Modestly dressed and devout Monsieur Celestin teaches singing in the boarding school. None of the nuns know that he, under the pseudonym of Floridor, composes music for theatrical performances with frivolous and by no means theological plots. Only a few senior pupils, including Denise, are exposed to the mystery of Celestin-Floridor.

One day Denise learns about the decision of her parents to take her away from the boarding house and arrange her to be married to a young officer whom she does not know. Monsieur Celeste is entrusted with taking the girl to the city and to send her by train to Paris.

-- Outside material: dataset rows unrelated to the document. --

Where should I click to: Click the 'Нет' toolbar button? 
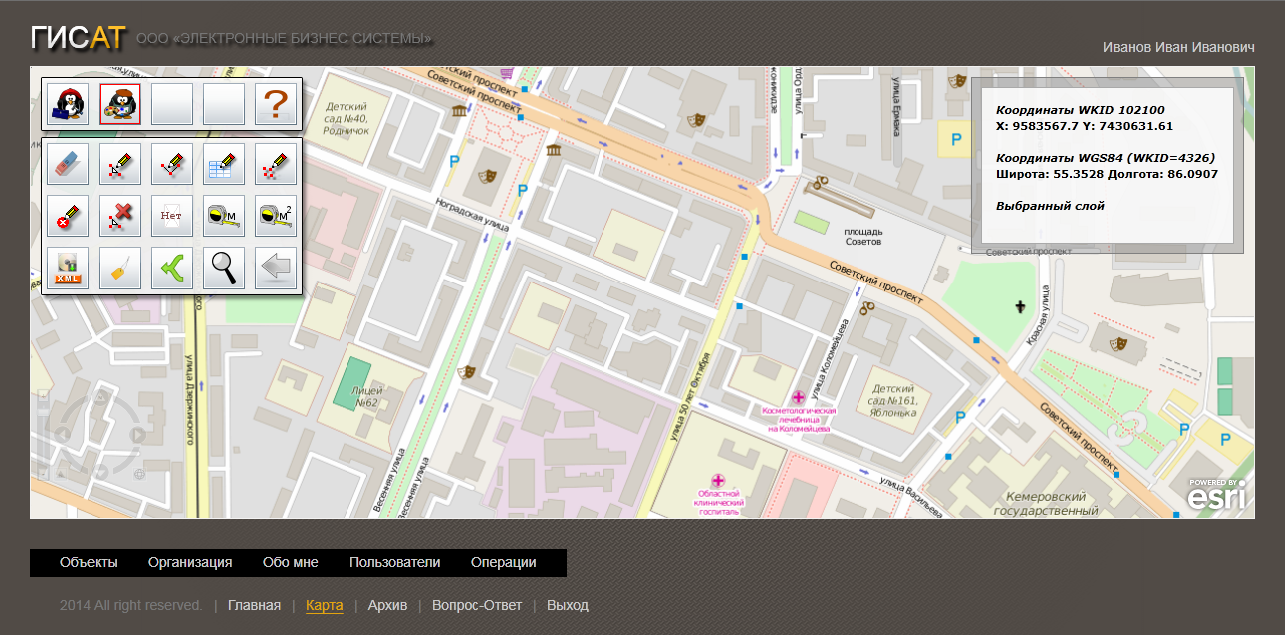[172, 216]
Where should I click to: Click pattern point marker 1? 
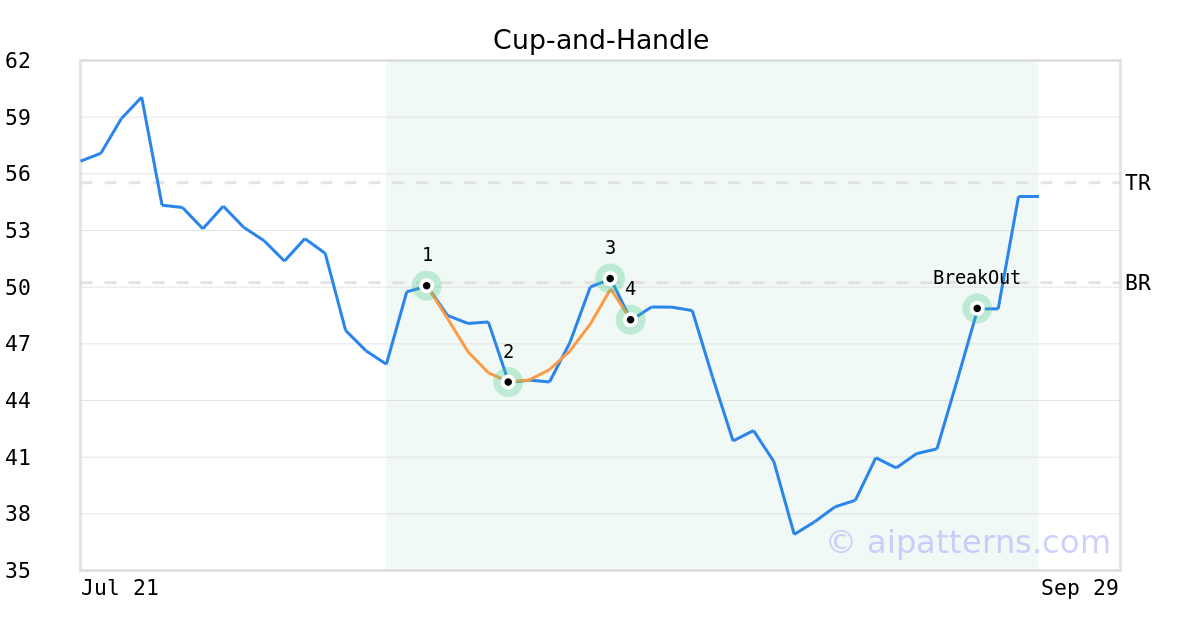click(x=427, y=286)
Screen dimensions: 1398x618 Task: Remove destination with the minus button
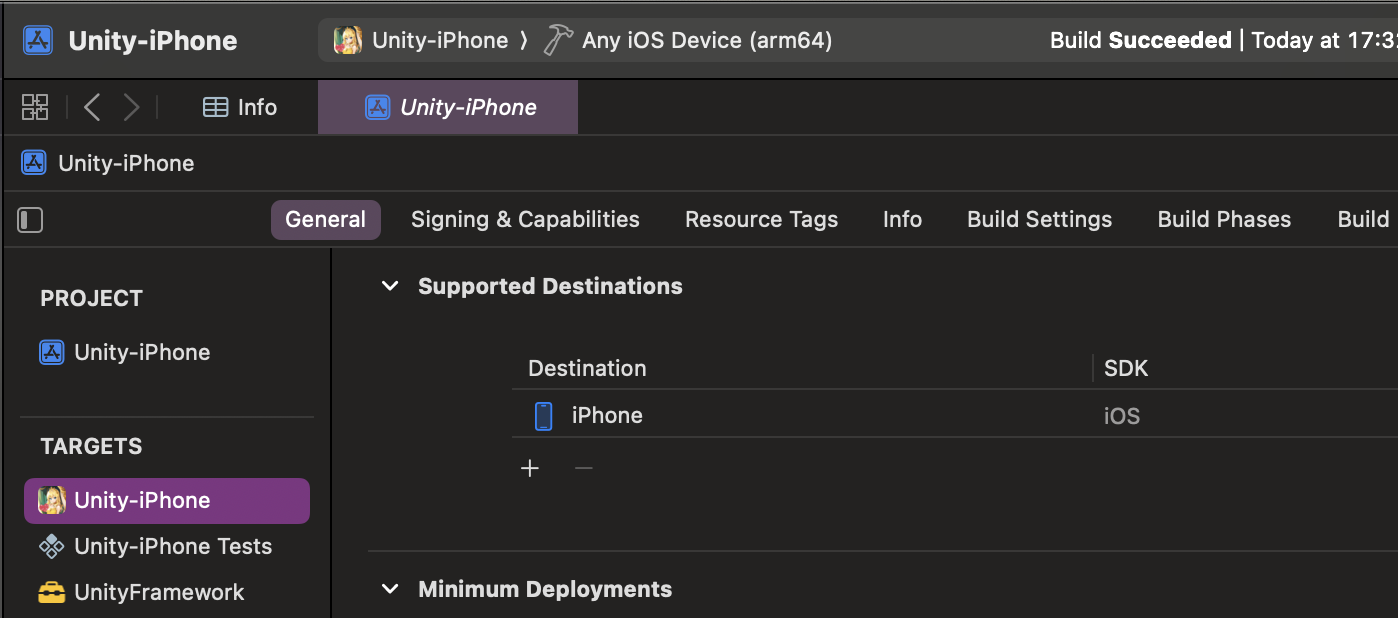click(584, 468)
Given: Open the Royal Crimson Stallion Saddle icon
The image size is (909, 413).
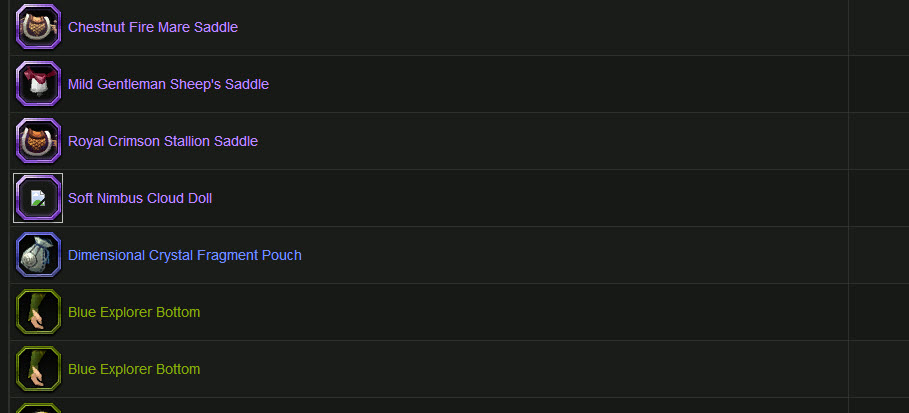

=== Second part. "Variety" ===

After leaving Denise in the hotel, the maestro is going to decide his theatrical affairs - in the evening is scheduled the premiere of the play which features his music. Frustrated by unexpected changes in her own life that do not coincide with her dreams, the girl is not willing to sit in her hotel room and decides to visit the theater alone - she knows all the roles, all the musical parties in today's performance.

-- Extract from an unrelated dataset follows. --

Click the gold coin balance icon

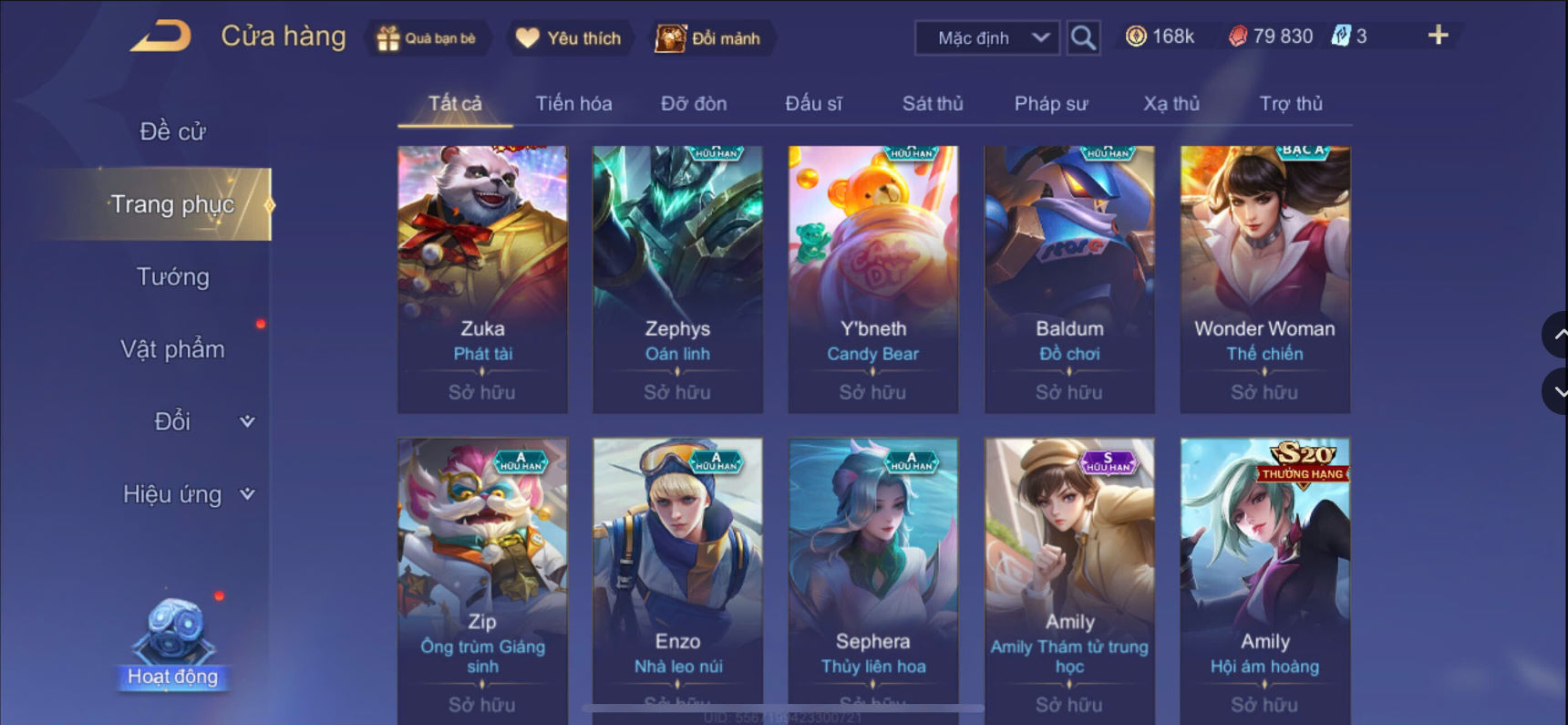(1136, 36)

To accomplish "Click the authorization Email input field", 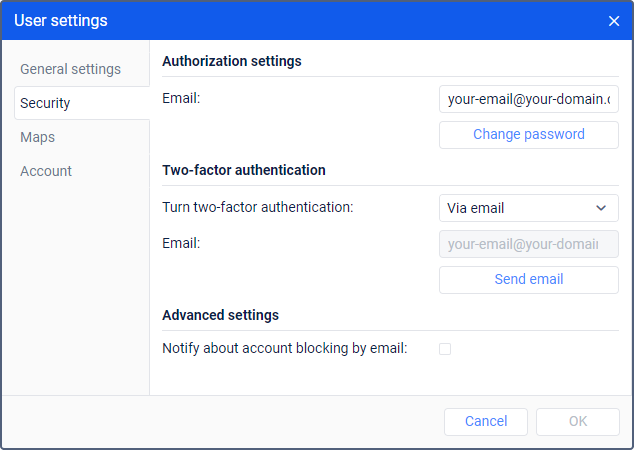I will [528, 99].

Meanwhile, a grandiose scandal is springing up in the theater - the starring role of Korina, who previously received Celestin's wooing favorably and dismissed the straightforward officer-like courtship of Major Alfred Château-Gibus, after hearing from one of her gossipy girlfriends during an intermission, that the maestro was seen in a hotel with a young girl, she is furious, demonstratively quarrels with the director and leaves with the major, saying that she will not act "in this mediocre play". The play is on the verge of a breakdown, but the situation is saved by Denise who appears in the theater (who introduces herself as "Mademoiselle Nitouche"), whom the lieutenant Fernand Shampleret accidentally meets, and takes her behind the scenes. The director, not seeing another way out, releases her on stage in the second act, the girl saves the production, moreover, the public takes it with great enthusiasm.

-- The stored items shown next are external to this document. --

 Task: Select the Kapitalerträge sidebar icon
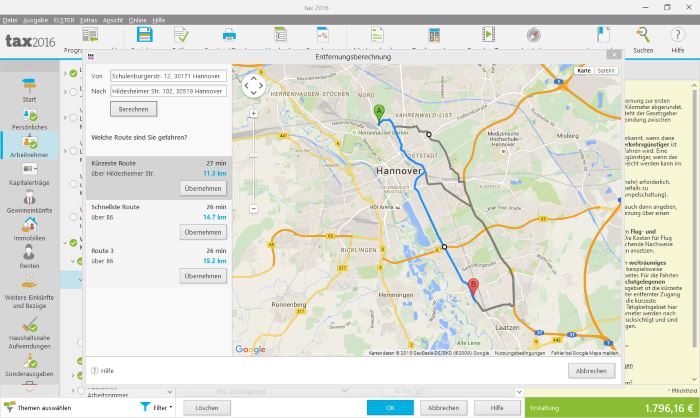click(x=29, y=170)
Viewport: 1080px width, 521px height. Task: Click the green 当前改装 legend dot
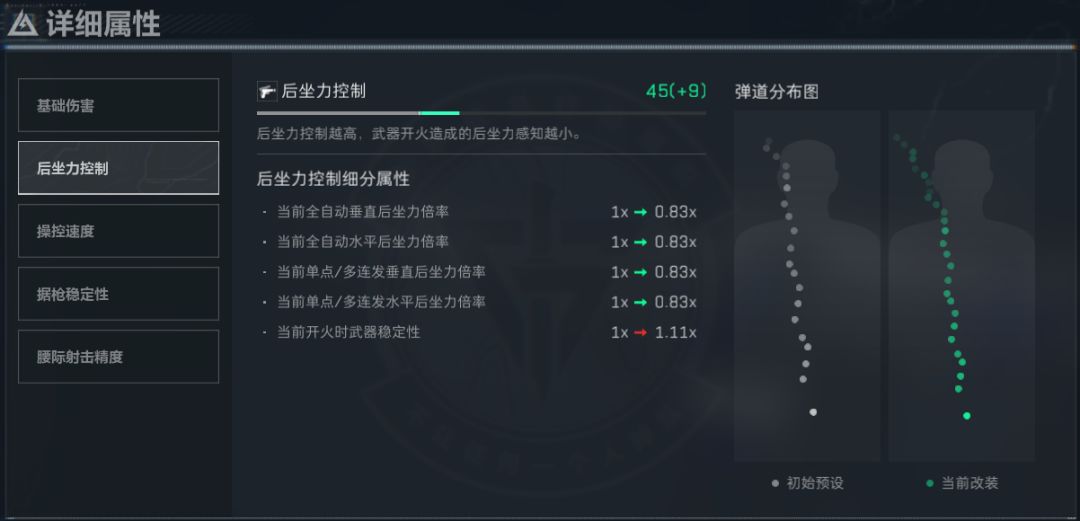coord(930,483)
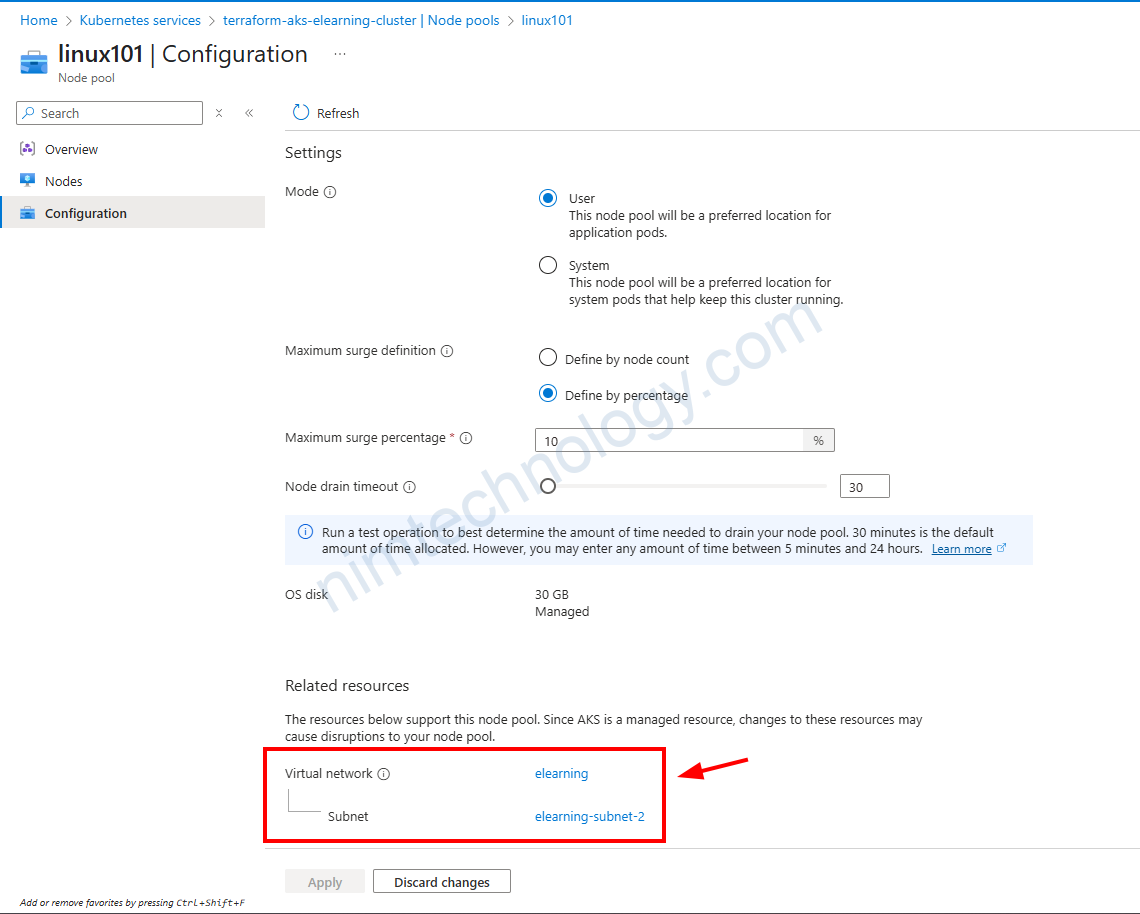This screenshot has height=914, width=1140.
Task: Collapse the sidebar with the double chevron
Action: 249,113
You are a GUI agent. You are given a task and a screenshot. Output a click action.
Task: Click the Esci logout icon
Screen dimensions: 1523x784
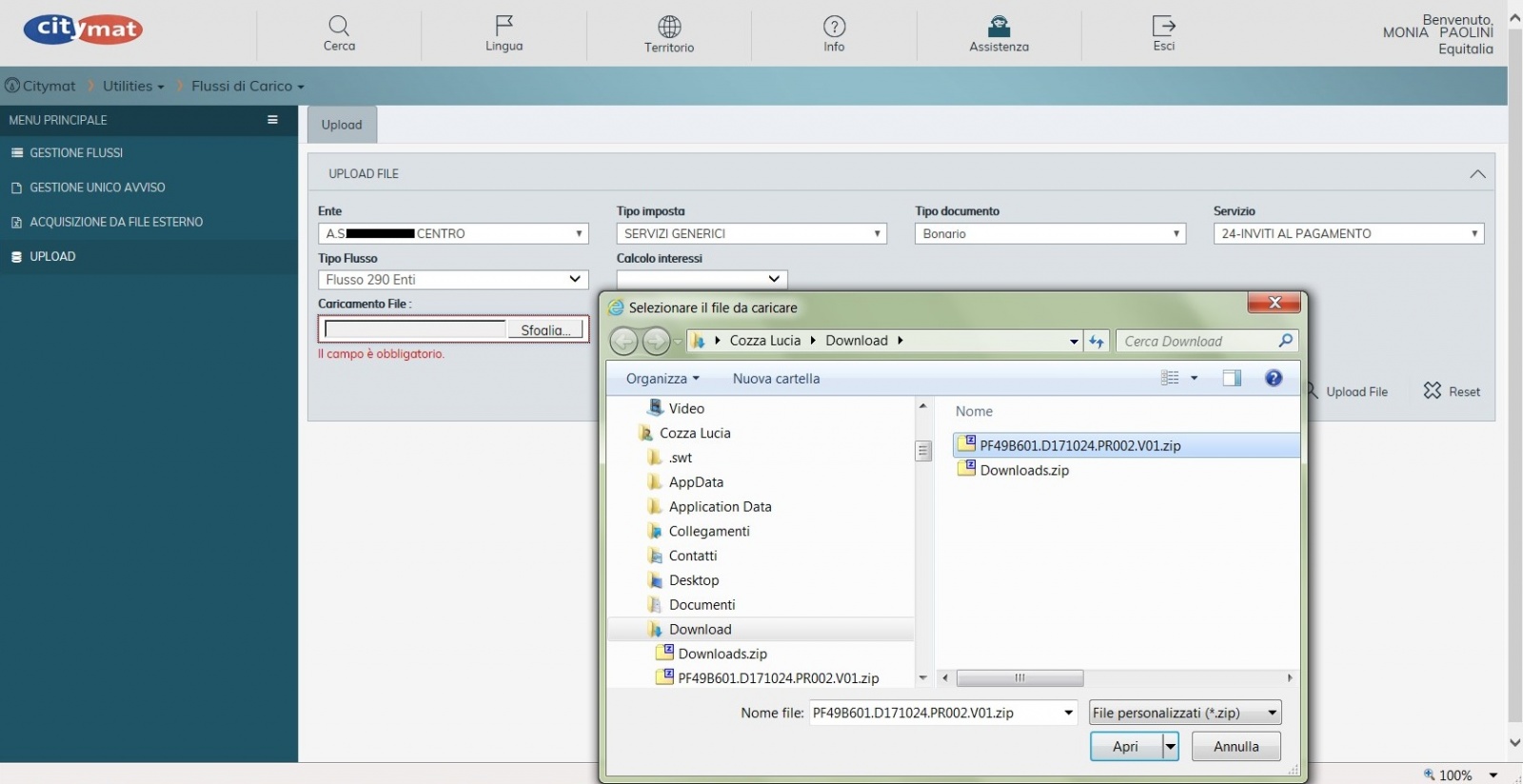(x=1163, y=26)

Not having sat down as a result of all the events of the previous evening on the train to Paris, Celeste and Denise return to the guesthouse. Lieutenant Shamplatra also appears there soon. It turns out that the lieutenant, who also had to go to Paris to marry on his parents' urging the unknown Denise de Florigny, a pupil of the Pansion of the Swallows, at the first glance fell in love with Mademoiselle Nitush, and now wants to announce that he can not marry Denise. Denise asks the abbess to talk with her fiancé in order to "guide him on the right path," and in a private conversation she reveals her identity to him.

==Cast==
===Lead roles===
- Ia Ninidze - Denise de Florigny, she is also Mademoiselle Nituş (she sounded the role and sings - Elena Driatskaya)
- Andrei Mironov - Celestin, who is also Floridor
- Irina Gubanova - Caroline, abbess of the boarding house of noble maidens "Celestial Swallows"
- Lyudmila Gurchenko - Korina "Coco", prima
- Sergei Zakharov - Fernand Shamplatra, lieutenant (Oleg Basilashvili voiced the role)
- Alexander Schirvindt - Alfred Château-Gibus, major, brother of the prioress of Carolina

===Supporting roles===
- Era Ziganshina - Ursula
- Gelena Ivliev - Henrietta
- Boris Leskin - Gustav Cristo, the captain
- Eugene Shpitko - Michel Gutier, Captain
- Ilya Rakhlin - director of the theater-variety show (Vladimir Tatosov was the voice)
- Nonna Dzneladze is married to the director of the theater
- Antonina Aksenova - Sylvia, actress variety show, girlfriend "Coco"
- Lyudmila Davydova - Lydia
- The Ballet Ensemble of the Leningrad State Academic Opera and Ballet Theater. S. M. Kirova
- The Ballet Ensemble of the Leningrad State Theater of Musical Comedy
- Leningrad State Music Hall
  - Artistic director - Ilya Rakhlin

==Production==
Principal photography took place in Crimea – in Yalta and Alupka. Most of the interiors were shot at the Lenfilm pavilions, some episodes were filmed at the Vorontsov Palace.